Motor Neuron Disease / ALS

  • Approximately 1 in 15,000 people currently have some form of MND
  • Over 300 New Zealanders have MND right now
  • Each week 2 New Zealanders die from MND
  • Up to 1 in every 300 people will develop MND
  • Average life expectancy is 2.5 years, with 5-10% living for ten years or more
  • 60% male, 40% female

Motor Neuron Disease (MND) is a degenerative neurological condition that causes the death of nerve cells (neurons) that control the muscles in the body. As these nerve cells die off the body can no longer activate these muscles, causing them to weaken and waste away.

Those with MND eventually become paralysed, gradually losing the ability to move, speak, swallow or even breathe. How quickly these symptoms progress varies greatly from person to person.

The most common form of MND is Amyotrophic Lateral Sclerosis (ALS), sometimes called Lou Gehrig’s disease (after a famous American baseball player who suffered from the condition.)

MND usually develops in people over the age of 40. Symptoms normally advance rapidly and patients have an average life expectancy of only 2-3 years from diagnosis.

Signs and Symptoms:

Early symptoms of MND are mild and often go unnoticed, but the symptoms gradually become worse as the disease takes hold. Early warning signs may include stumbling, due to weakness in the legs, difficulty holding objects, slurred speech, difficulty swallowing, cramps and muscle twitching.

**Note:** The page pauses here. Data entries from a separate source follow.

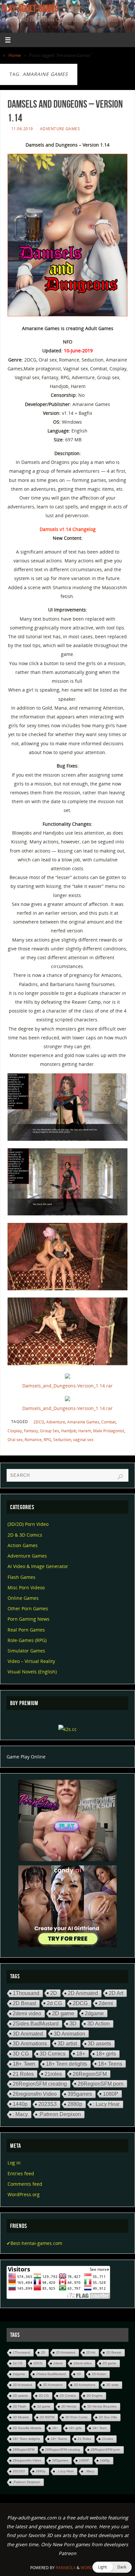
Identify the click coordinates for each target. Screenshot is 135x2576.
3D (72, 2023)
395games (80, 2094)
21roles (53, 2074)
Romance (33, 1439)
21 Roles (23, 2074)
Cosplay (15, 1431)
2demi (106, 2003)
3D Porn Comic (76, 2417)
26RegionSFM (90, 2074)
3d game (43, 2406)
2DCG (38, 1422)
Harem (84, 1431)
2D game (63, 2013)
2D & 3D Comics (25, 1535)
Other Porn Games (28, 1608)
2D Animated (83, 1993)
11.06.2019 (22, 129)
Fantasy (31, 1431)
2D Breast (24, 2003)
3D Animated (28, 2034)
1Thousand (26, 1993)
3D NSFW (47, 2417)
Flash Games (21, 1577)
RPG (47, 1439)
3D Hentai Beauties (102, 2406)
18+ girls (106, 2053)
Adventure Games (60, 129)
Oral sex (15, 1439)
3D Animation (69, 2034)
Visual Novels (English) (32, 1671)
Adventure (55, 1422)
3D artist (67, 2043)
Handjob (68, 1431)
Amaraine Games (83, 1422)
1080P (110, 2094)
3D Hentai (68, 2406)
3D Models (21, 2417)
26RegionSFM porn (101, 2084)
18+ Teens (110, 2064)
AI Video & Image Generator (38, 1566)
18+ (80, 2053)
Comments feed (25, 2184)
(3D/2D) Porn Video (28, 1524)
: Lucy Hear (106, 2104)
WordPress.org (24, 2194)
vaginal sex (83, 1439)
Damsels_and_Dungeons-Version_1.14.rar (67, 1386)
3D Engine (95, 2395)
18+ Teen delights (66, 2064)
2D (53, 1993)
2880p (75, 2104)
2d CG (54, 2003)
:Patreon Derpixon (60, 2114)
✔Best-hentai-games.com (34, 2243)
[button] (112, 2567)
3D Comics (53, 2053)
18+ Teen (24, 2064)
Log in (14, 2163)
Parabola (66, 2567)
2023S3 (47, 2104)
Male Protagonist (108, 1431)
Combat (108, 1422)
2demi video (27, 2013)
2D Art (116, 1993)
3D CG (21, 2053)
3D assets (99, 2043)
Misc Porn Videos (26, 1587)
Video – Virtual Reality (31, 1661)
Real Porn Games (26, 1630)
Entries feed (21, 2173)
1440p (20, 2104)
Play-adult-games (30, 8)
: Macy (20, 2114)
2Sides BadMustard (36, 2023)
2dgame (94, 2013)
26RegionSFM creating (40, 2084)
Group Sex (49, 1431)
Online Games (23, 1598)
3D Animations (30, 2043)
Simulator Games (26, 1651)
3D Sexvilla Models (27, 2428)
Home (15, 55)
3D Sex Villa (108, 2417)
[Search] (120, 1476)
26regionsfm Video (35, 2094)
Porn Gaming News (28, 1619)
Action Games (23, 1545)
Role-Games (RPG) (27, 1640)
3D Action (98, 2023)
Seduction (62, 1439)
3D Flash (19, 2406)
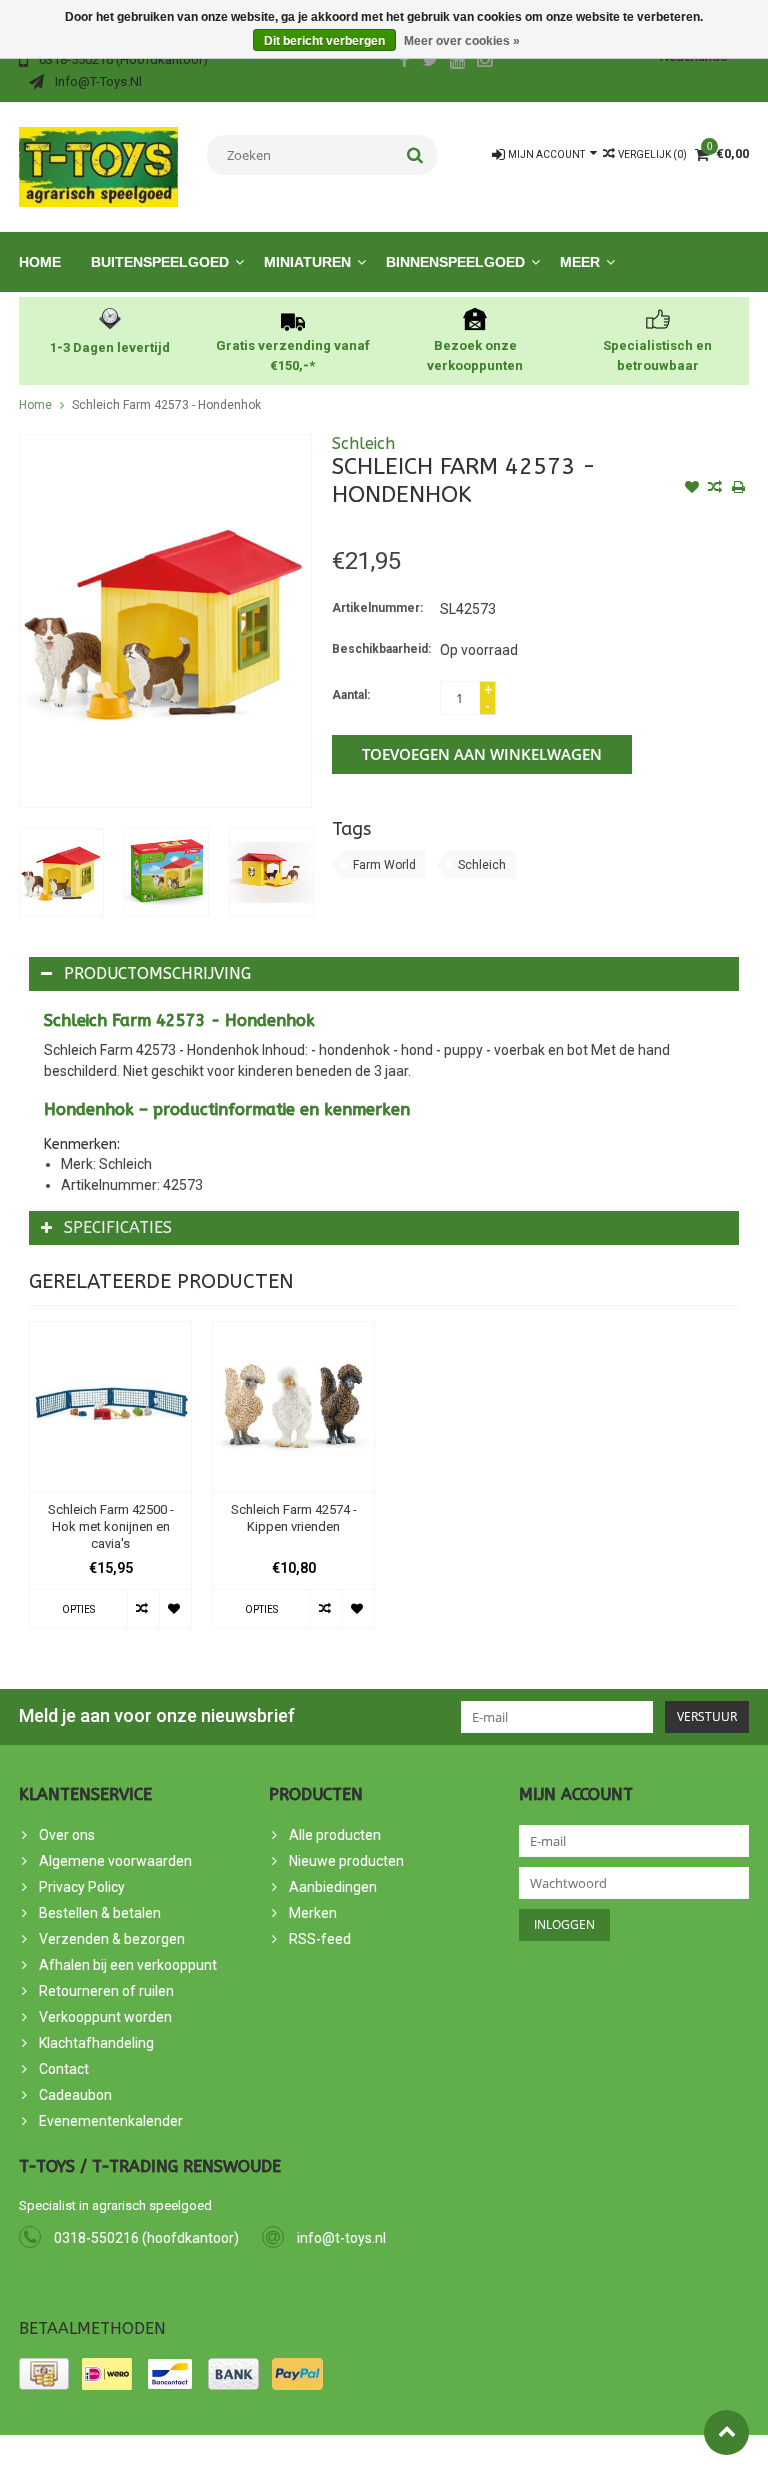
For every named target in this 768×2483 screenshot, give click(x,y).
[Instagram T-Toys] (485, 62)
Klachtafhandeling (96, 2043)
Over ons (67, 1835)
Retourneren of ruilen (106, 1991)
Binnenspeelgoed (455, 262)
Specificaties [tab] (118, 1227)
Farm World (384, 865)
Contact (64, 2069)
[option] (61, 872)
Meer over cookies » (462, 41)
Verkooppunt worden (105, 2017)
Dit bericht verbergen (324, 41)
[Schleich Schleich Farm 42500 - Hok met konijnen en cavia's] (110, 1407)
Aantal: (351, 695)
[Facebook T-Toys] (404, 62)
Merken (313, 1913)
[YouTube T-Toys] (458, 62)
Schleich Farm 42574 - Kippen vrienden (294, 1518)
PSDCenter (242, 2459)
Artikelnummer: (377, 608)
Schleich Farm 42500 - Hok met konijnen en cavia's (111, 1526)
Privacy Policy (82, 1887)
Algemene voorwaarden (115, 1861)
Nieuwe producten (346, 1861)
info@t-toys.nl (341, 2238)
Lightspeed (377, 2459)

As the disease progresses symptoms worsen. The disease affects everyone differently but symptoms are likely to include weakness, reduced mobility, impaired speech and breathing, weight loss, fatigue, cognitive and behavioural changes, and difficulty swallowing.

Causes and Treatment:

Around 10% of cases of MND are hereditary. In the remaining 90% of MND patients the cause is not known, but is believed to be a mix of genetic and environmental factors.

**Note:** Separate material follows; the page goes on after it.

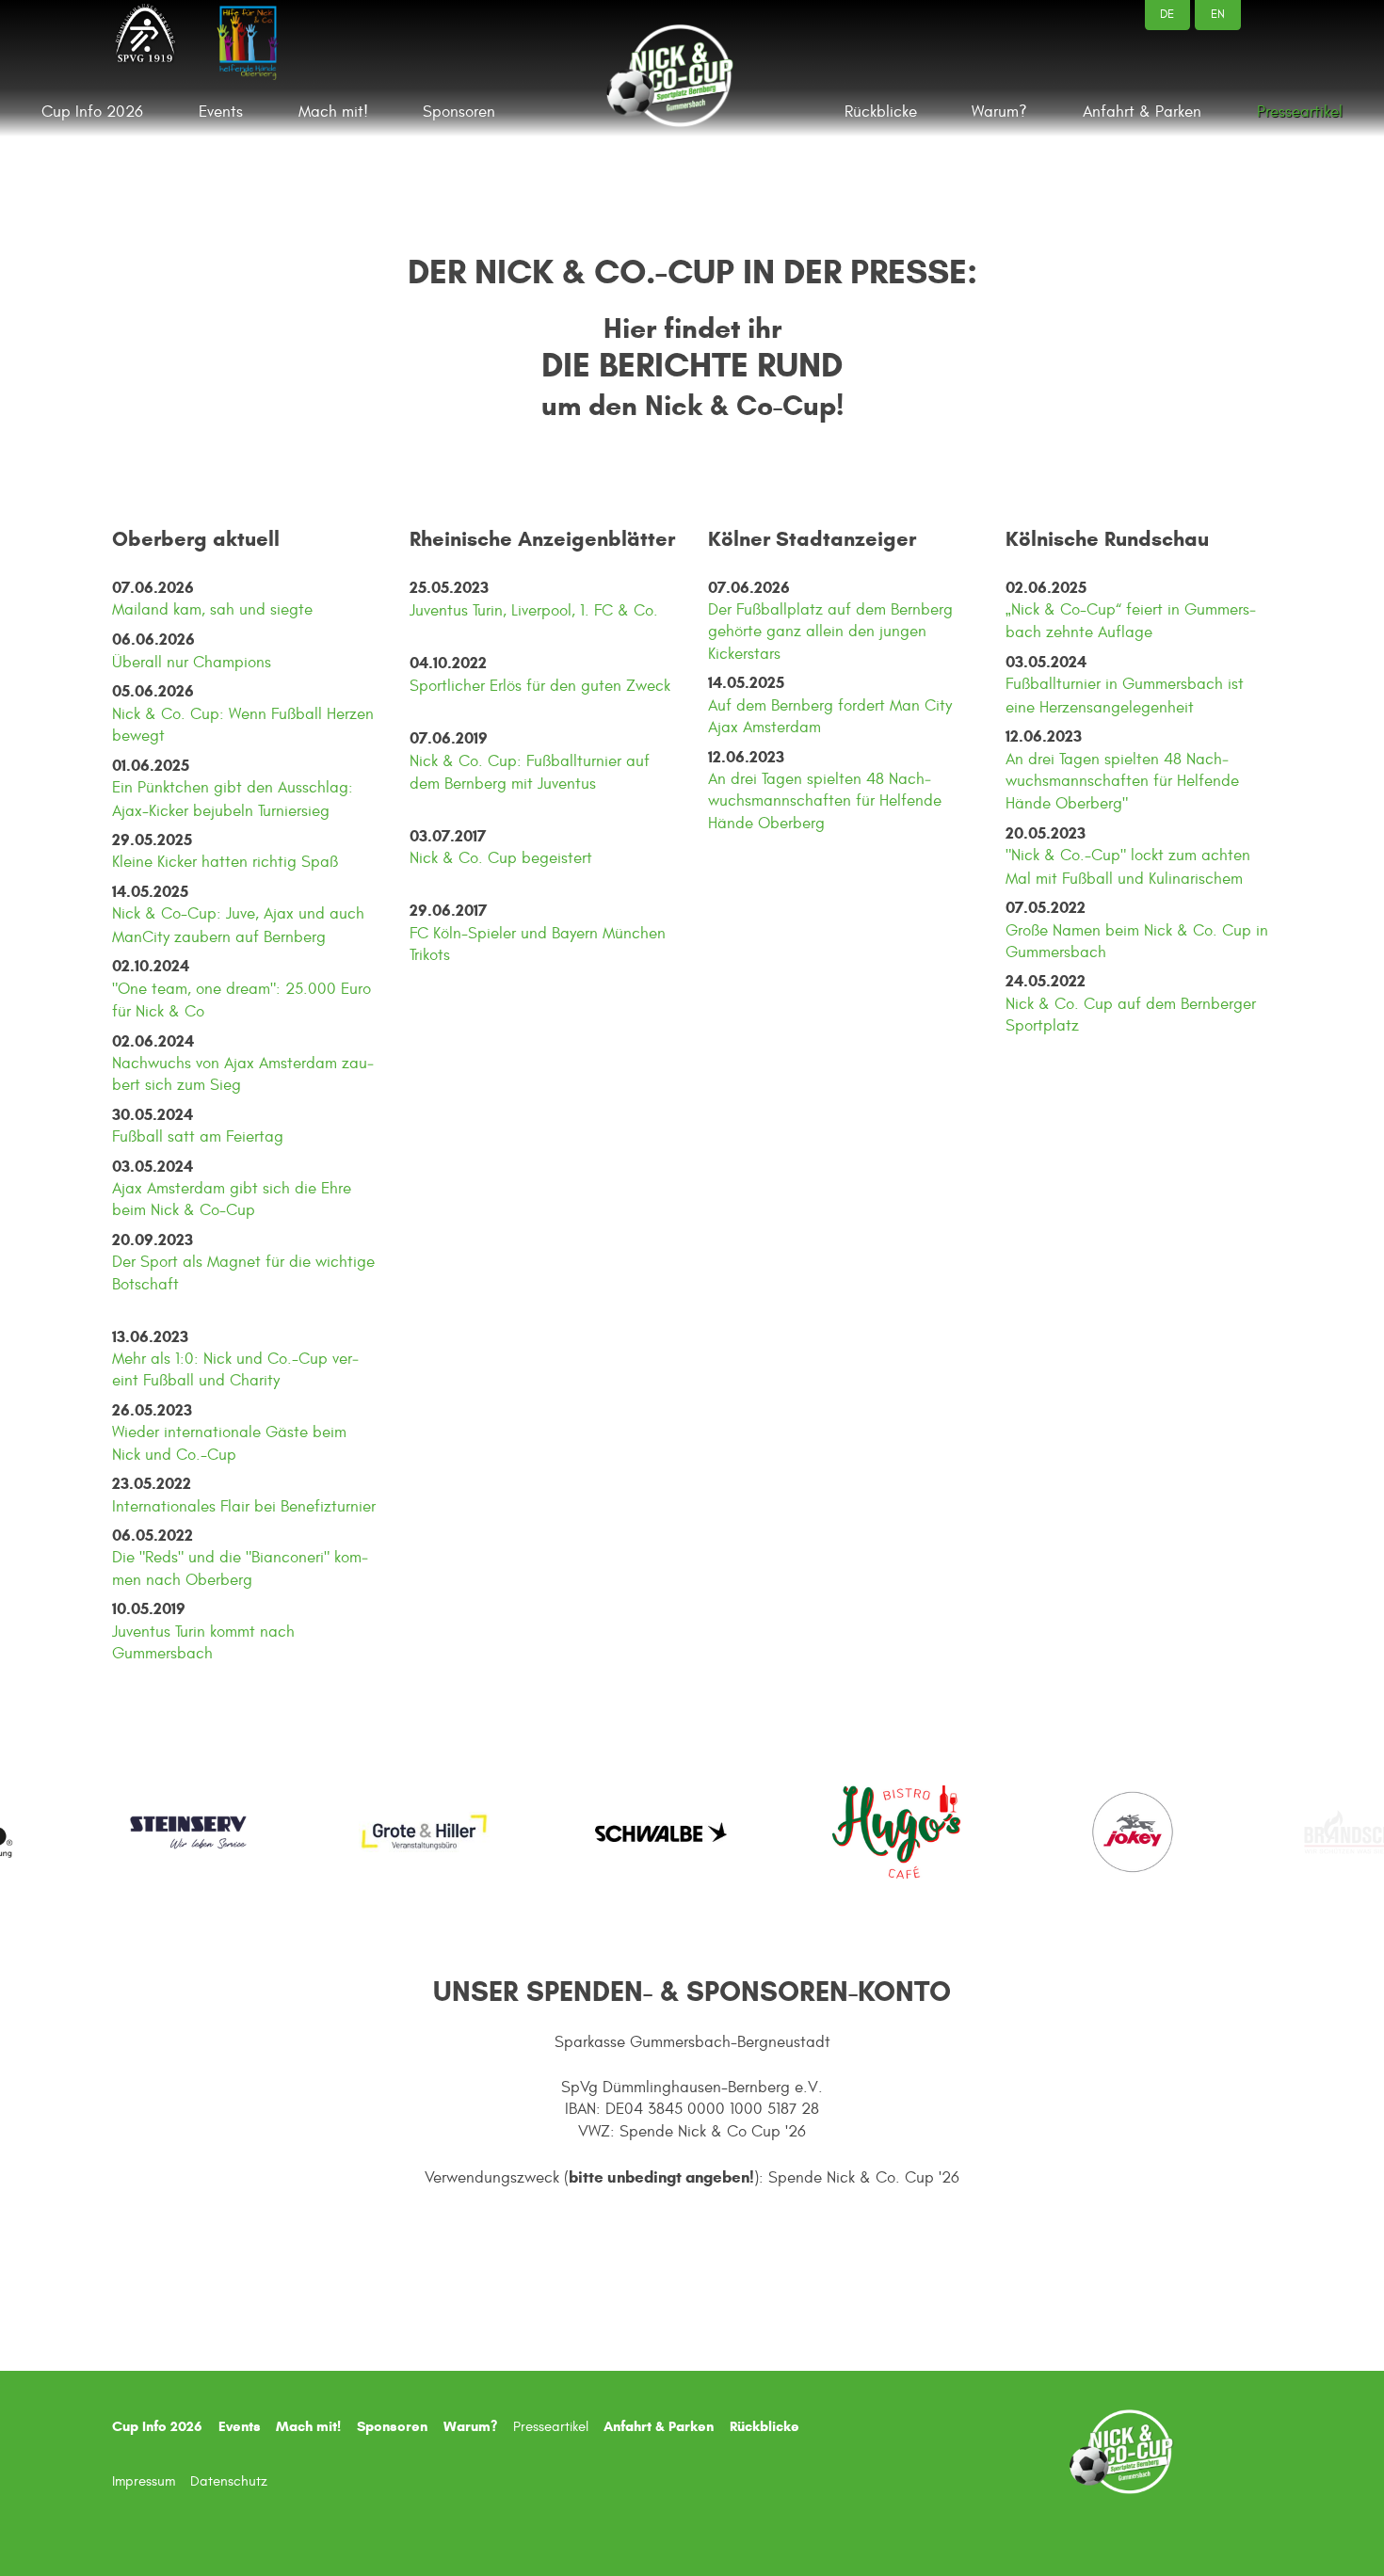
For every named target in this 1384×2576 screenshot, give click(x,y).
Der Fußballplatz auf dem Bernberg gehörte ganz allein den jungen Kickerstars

Research around the world is making progress in identifying the genetic factors associated with MND and understanding what role environmental factors, such as exposure to toxins or viral infection, might play in increasing the risk of contracting MND.

While there is still no cure for MND, treatment through medication and physical therapy can help to manage symptoms and improve quality of life. With your support, the Neurological Foundation can continue to fund researchers seeking to better understand MND in the hopes of one day being able to slow, prevent or even cure this disease.